# [STATED PROBLEM 1]
In the article on reading an Aztec sculpture, what did the fourth era end in?
# [STATED PROBLEM 2]
Write out, word for word, the part of the article on the Aztec Coronation Stone that opens with the words containing "How to Read an" and closes with "is essentially hieroglyphic.".

# [EXCERPTED PASSAGE]
How to Read an Aztec Sculpture

The Monitor invites you to sit in on a series of conversations with curators at major art museums on choice objects in their collections

This Aztec Coronation Stone, says Richard Townsend of The Art Institute of Chicago, makes sense only when "you understand how to read it."

Fortunately, Dr. Townsend, curator of the Department of African and Amerindian Art since 1981, can read Aztec sculpture like a book.

"Reading" is the right word. The mature Aztec style, exemplified by this "strongly defined, crisply graphic" piece, is essentially hieroglyphic.

"One of the old traditions the Aztecs draw upon," Townsend explains, "is of pictorial manuscripts that recorded history or ritual events, or were used for making prognoses - divinatory, calendrical manuscripts somewhat like the I Ching in Chinese tradition. The Aztecs translated imagery, borrowed from the manuscripts, into stone commemorative monu- ments." In doing this, they came up with a sculptural style that was new in the long tradition of Mesoamerican art to which they were heirs.

"They carved relief images all over three-dimensional forms - such as a cylinder or a truncated cone or, in this case, a three-dimensional rectangle. The monument's message is given by the stone's basic shape as well as the imagery of the relief." Originally, the sculpture would have been brightly colored, like the manuscript pages. "It's as if they are wrapping the stone in a page."

Townsend continues: "The Coronation Stone refers to the year and date Emperor Motecuhzoma II acceded to power. It shows him as the inheritor of the world," indicating "that his rule was destined from the beginning of time.

"The face of the monument has signs referring to the series of five ages or eras - of creations and destructions - of the earth since its initial creation. Each age, called a 'sun' in the Nahuatl language of the Aztecs, was imperfect according to Mesoamerican mythology and had ended in a catastrophe, only to re-emerge in new form."

Beginning in the lower right corner and moving counterclockwise, "the first hieroglyphs represent the first 'sun,' which ended in a plague of jaguars. The second era, represented by the mask of the wind god, ended in hurricanes. The third ended in a rain of fire, represented by the mask of the rain god. And at the lower left is the female deity of ground water - lakes and rivers - signifying the fourth era, which ended in a great flood.

"And then in the very center is an X-shaped cartouche with an eye in the middle. It refers to the movement of the earth - and thus to the present era, predicted to end in earthquakes.

"So that sequence of hieroglyphs recounts mythic history.

"There are two other dates, bringing it into present, Aztec historical time. One is the square cartouche below with 11 dots meaning '11 reed' - corresponding to AD 1503. Then at the top there is the day sign 'one alligator,' which corresponds to June 15, probably when Motecuhzoma II was finally confirmed in office."

# [SUPPLIED MATERIAL]
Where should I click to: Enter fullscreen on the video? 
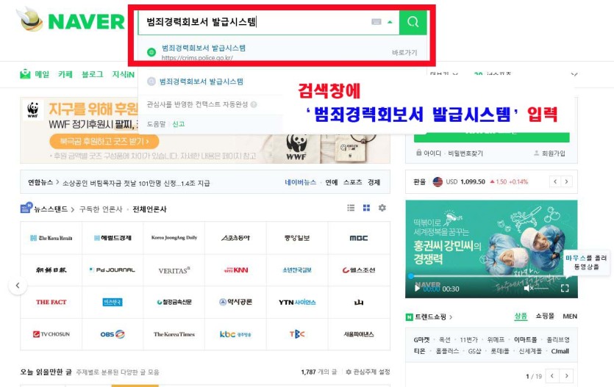[x=565, y=289]
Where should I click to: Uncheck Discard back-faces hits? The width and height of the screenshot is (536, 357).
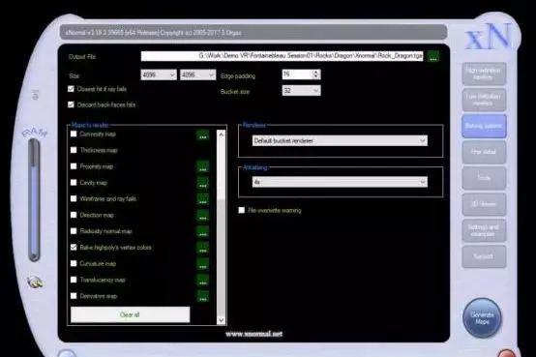click(71, 104)
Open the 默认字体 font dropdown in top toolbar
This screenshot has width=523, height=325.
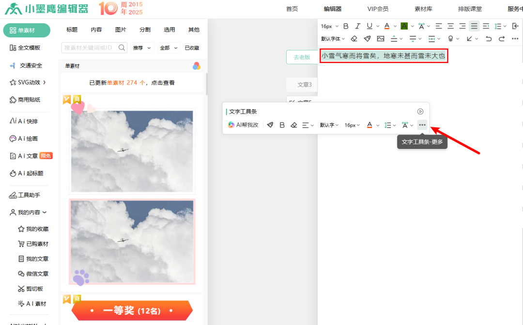pos(333,39)
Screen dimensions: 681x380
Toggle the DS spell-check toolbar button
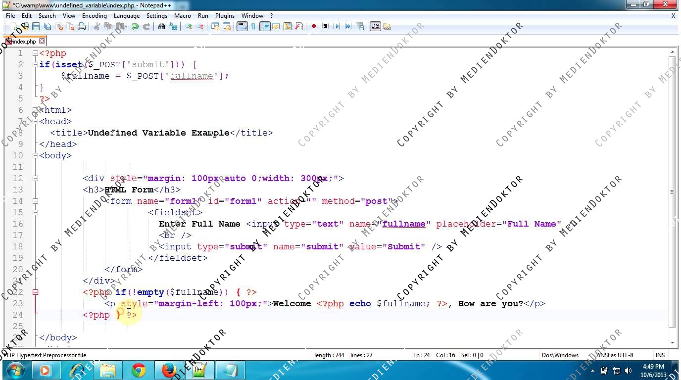pyautogui.click(x=375, y=26)
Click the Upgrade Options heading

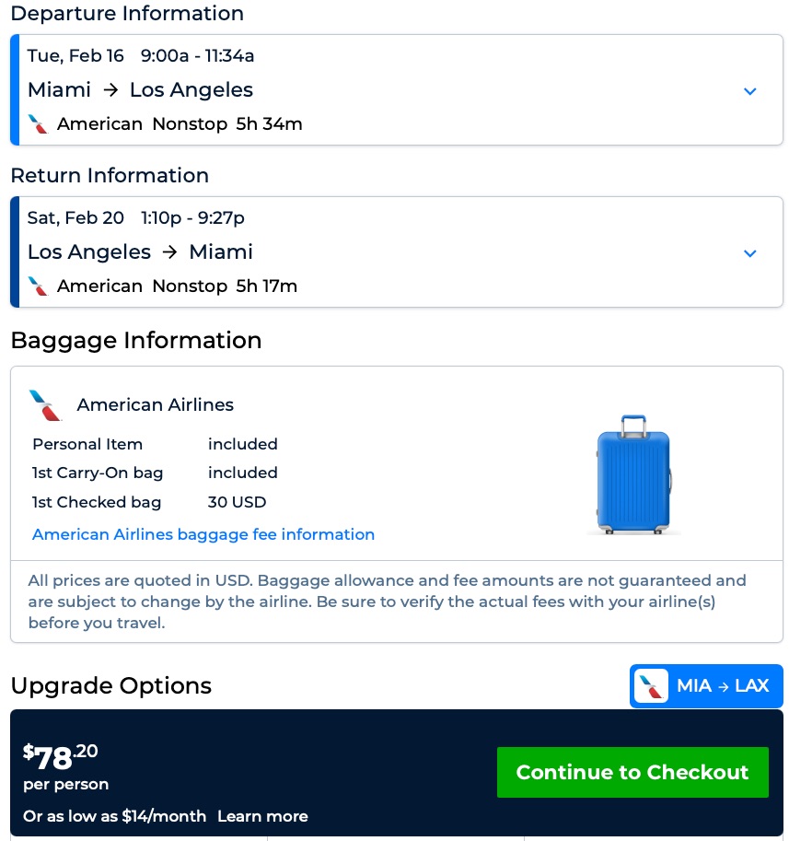tap(110, 686)
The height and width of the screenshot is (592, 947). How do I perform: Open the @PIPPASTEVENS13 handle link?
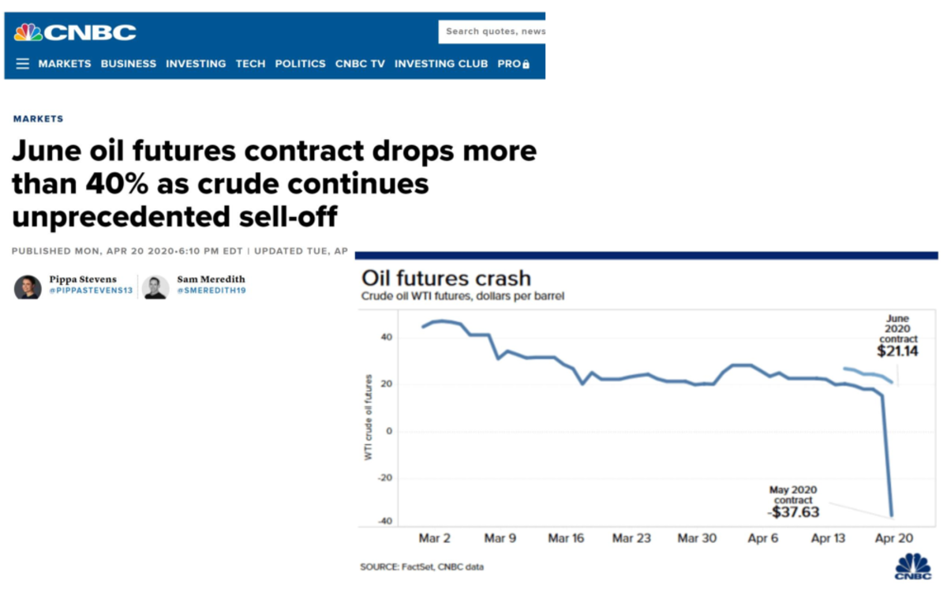coord(91,291)
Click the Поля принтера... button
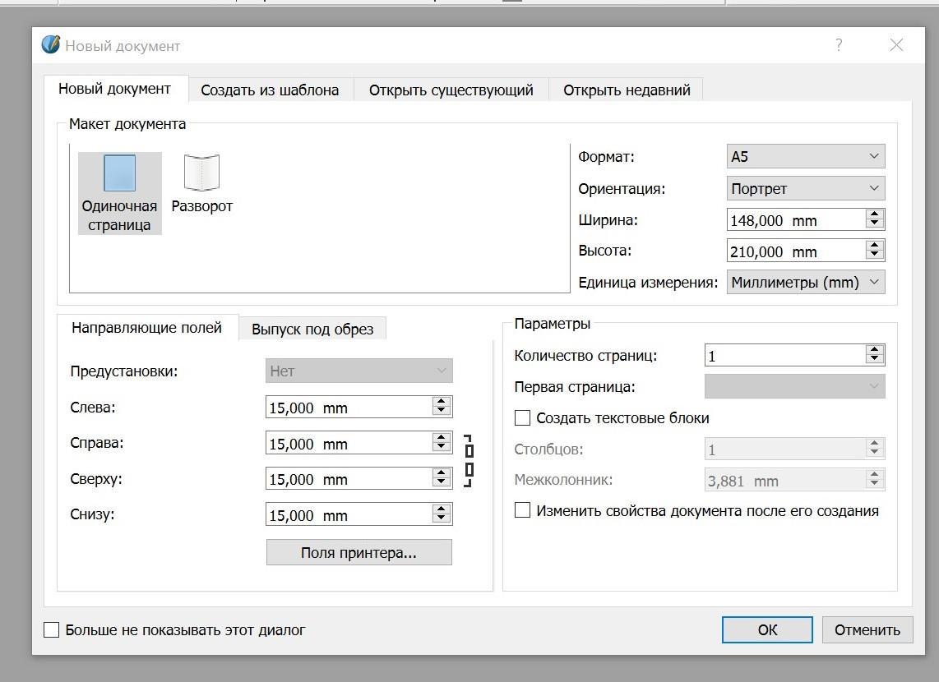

# [EXERCISE SOLUTION 1]
A great flood.

# [EXERCISE SOLUTION 2]
How to Read an Aztec Sculpture

The Monitor invites you to sit in on a series of conversations with curators at major art museums on choice objects in their collections

This Aztec Coronation Stone, says Richard Townsend of The Art Institute of Chicago, makes sense only when "you understand how to read it."

Fortunately, Dr. Townsend, curator of the Department of African and Amerindian Art since 1981, can read Aztec sculpture like a book.

"Reading" is the right word. The mature Aztec style, exemplified by this "strongly defined, crisply graphic" piece, is essentially hieroglyphic.